**Problem details**: Word for word, restate all of the records.

----- Study material

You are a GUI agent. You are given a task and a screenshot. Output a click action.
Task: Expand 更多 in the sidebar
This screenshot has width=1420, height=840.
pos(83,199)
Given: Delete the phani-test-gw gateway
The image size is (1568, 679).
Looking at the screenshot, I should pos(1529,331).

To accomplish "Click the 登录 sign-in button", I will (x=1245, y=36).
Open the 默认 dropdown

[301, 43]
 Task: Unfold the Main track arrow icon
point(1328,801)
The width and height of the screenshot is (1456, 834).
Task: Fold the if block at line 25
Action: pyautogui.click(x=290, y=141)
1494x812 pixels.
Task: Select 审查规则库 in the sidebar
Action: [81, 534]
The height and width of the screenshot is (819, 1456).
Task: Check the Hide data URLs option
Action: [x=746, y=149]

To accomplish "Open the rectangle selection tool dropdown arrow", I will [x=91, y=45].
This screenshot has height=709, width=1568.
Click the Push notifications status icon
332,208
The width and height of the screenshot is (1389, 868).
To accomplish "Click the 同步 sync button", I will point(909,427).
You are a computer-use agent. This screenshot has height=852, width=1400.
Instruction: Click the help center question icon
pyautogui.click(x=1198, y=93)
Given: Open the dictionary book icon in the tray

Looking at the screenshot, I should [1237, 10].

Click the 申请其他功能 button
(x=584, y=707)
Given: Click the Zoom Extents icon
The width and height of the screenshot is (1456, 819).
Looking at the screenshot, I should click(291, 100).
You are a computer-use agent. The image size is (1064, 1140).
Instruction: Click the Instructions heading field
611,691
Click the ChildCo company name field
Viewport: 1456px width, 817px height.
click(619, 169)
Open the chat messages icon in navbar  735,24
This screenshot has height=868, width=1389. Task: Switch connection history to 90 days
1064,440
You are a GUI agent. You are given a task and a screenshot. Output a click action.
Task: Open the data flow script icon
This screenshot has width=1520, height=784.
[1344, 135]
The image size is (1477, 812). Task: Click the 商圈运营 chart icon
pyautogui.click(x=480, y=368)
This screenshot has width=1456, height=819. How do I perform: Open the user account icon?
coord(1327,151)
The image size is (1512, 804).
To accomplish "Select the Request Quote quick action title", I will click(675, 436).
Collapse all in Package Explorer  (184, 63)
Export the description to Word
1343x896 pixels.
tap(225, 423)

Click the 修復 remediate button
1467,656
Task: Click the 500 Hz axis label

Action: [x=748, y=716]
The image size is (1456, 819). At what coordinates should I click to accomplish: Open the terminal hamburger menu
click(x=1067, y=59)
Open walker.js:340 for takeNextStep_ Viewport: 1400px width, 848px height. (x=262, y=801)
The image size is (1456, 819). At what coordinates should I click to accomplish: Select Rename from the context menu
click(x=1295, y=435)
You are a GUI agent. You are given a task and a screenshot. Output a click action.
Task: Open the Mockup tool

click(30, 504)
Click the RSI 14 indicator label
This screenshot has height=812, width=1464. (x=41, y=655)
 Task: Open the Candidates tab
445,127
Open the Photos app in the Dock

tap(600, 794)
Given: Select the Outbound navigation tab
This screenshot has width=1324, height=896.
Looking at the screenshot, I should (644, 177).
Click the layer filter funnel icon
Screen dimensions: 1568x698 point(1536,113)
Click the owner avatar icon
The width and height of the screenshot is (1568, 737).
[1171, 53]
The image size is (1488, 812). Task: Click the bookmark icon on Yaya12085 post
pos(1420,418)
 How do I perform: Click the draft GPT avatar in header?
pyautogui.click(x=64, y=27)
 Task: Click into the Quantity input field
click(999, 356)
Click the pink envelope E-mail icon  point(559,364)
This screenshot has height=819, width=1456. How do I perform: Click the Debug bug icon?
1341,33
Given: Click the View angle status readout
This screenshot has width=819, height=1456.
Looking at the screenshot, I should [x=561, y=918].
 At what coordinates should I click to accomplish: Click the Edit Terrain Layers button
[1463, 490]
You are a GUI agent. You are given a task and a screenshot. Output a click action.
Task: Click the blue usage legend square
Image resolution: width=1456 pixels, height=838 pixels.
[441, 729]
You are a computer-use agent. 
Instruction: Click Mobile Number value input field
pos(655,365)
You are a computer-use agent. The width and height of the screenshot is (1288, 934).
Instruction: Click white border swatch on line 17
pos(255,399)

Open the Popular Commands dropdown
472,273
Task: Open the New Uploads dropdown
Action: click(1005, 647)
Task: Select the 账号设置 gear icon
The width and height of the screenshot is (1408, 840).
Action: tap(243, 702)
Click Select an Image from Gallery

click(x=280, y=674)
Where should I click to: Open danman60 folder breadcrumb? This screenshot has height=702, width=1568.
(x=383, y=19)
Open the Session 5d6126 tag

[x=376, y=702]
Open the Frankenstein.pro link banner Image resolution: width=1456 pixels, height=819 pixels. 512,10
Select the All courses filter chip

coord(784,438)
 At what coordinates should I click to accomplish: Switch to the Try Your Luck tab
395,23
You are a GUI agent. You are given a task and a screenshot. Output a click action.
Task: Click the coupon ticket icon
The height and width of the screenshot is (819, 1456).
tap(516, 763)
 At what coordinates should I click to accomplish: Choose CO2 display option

----------

**Result of the task**:
You are a GUI agent. You are given a task and a screenshot. Output a click action.
Task: Expand 更多 in the sidebar
This screenshot has width=1420, height=840.
pos(83,199)
Given: Delete the phani-test-gw gateway
The image size is (1568, 679).
Looking at the screenshot, I should pos(1529,331).

To accomplish "Click the 登录 sign-in button", I will (x=1245, y=36).
Open the 默认 dropdown

[301, 43]
 Task: Unfold the Main track arrow icon
point(1328,801)
The width and height of the screenshot is (1456, 834).
Task: Fold the if block at line 25
Action: pyautogui.click(x=290, y=141)
1494x812 pixels.
Task: Select 审查规则库 in the sidebar
Action: [81, 534]
The height and width of the screenshot is (819, 1456).
Task: Check the Hide data URLs option
Action: [x=746, y=149]

To accomplish "Open the rectangle selection tool dropdown arrow", I will [x=91, y=45].
This screenshot has height=709, width=1568.
Click the Push notifications status icon
332,208
The width and height of the screenshot is (1389, 868).
To accomplish "Click the 同步 sync button", I will point(909,427).
You are a computer-use agent. This screenshot has height=852, width=1400.
Instruction: Click the help center question icon
pyautogui.click(x=1198, y=93)
Given: Open the dictionary book icon in the tray

Looking at the screenshot, I should [1237, 10].

Click the 申请其他功能 button
(x=584, y=707)
Given: Click the Zoom Extents icon
The width and height of the screenshot is (1456, 819).
Looking at the screenshot, I should click(291, 100).
You are a computer-use agent. The image size is (1064, 1140).
Instruction: Click the Instructions heading field
611,691
Click the ChildCo company name field
Viewport: 1456px width, 817px height.
click(619, 169)
Open the chat messages icon in navbar  735,24
This screenshot has height=868, width=1389. Task: Switch connection history to 90 days
1064,440
You are a GUI agent. You are given a task and a screenshot. Output a click action.
Task: Open the data flow script icon
This screenshot has width=1520, height=784.
[1344, 135]
The image size is (1477, 812). Task: Click the 商圈运营 chart icon
pyautogui.click(x=480, y=368)
This screenshot has width=1456, height=819. How do I perform: Open the user account icon?
coord(1327,151)
The image size is (1512, 804).
To accomplish "Select the Request Quote quick action title", I will click(675, 436).
Collapse all in Package Explorer  (184, 63)
Export the description to Word
1343x896 pixels.
tap(225, 423)

Click the 修復 remediate button
1467,656
Task: Click the 500 Hz axis label

Action: [x=748, y=716]
The image size is (1456, 819). At what coordinates should I click to accomplish: Open the terminal hamburger menu
click(x=1067, y=59)
Open walker.js:340 for takeNextStep_ Viewport: 1400px width, 848px height. (x=262, y=801)
The image size is (1456, 819). At what coordinates should I click to accomplish: Select Rename from the context menu
click(x=1295, y=435)
You are a GUI agent. You are given a task and a screenshot. Output a click action.
Task: Open the Mockup tool

click(30, 504)
Click the RSI 14 indicator label
This screenshot has height=812, width=1464. (x=41, y=655)
 Task: Open the Candidates tab
445,127
Open the Photos app in the Dock

tap(600, 794)
Given: Select the Outbound navigation tab
This screenshot has width=1324, height=896.
Looking at the screenshot, I should (644, 177).
Click the layer filter funnel icon
Screen dimensions: 1568x698 point(1536,113)
Click the owner avatar icon
The width and height of the screenshot is (1568, 737).
[1171, 53]
The image size is (1488, 812). Task: Click the bookmark icon on Yaya12085 post
pos(1420,418)
 How do I perform: Click the draft GPT avatar in header?
pyautogui.click(x=64, y=27)
 Task: Click into the Quantity input field
click(999, 356)
Click the pink envelope E-mail icon  point(559,364)
This screenshot has height=819, width=1456. How do I perform: Click the Debug bug icon?
1341,33
Given: Click the View angle status readout
This screenshot has width=819, height=1456.
Looking at the screenshot, I should [x=561, y=918].
 At what coordinates should I click to accomplish: Click the Edit Terrain Layers button
[1463, 490]
You are a GUI agent. You are given a task and a screenshot. Output a click action.
Task: Click the blue usage legend square
Image resolution: width=1456 pixels, height=838 pixels.
[441, 729]
You are a computer-use agent. 
Instruction: Click Mobile Number value input field
pos(655,365)
You are a computer-use agent. The width and height of the screenshot is (1288, 934).
Instruction: Click white border swatch on line 17
pos(255,399)

Open the Popular Commands dropdown
472,273
Task: Open the New Uploads dropdown
Action: click(1005, 647)
Task: Select the 账号设置 gear icon
The width and height of the screenshot is (1408, 840).
Action: tap(243, 702)
Click Select an Image from Gallery

click(x=280, y=674)
Where should I click to: Open danman60 folder breadcrumb? This screenshot has height=702, width=1568.
(x=383, y=19)
Open the Session 5d6126 tag

[x=376, y=702]
Open the Frankenstein.pro link banner Image resolution: width=1456 pixels, height=819 pixels. 512,10
Select the All courses filter chip

coord(784,438)
 At what coordinates should I click to accomplish: Switch to the Try Your Luck tab
395,23
You are a GUI agent. You are given a task and a screenshot. Output a click action.
Task: Click the coupon ticket icon
The height and width of the screenshot is (819, 1456).
tap(516, 763)
 At what coordinates should I click to accomplish: Choose CO2 display option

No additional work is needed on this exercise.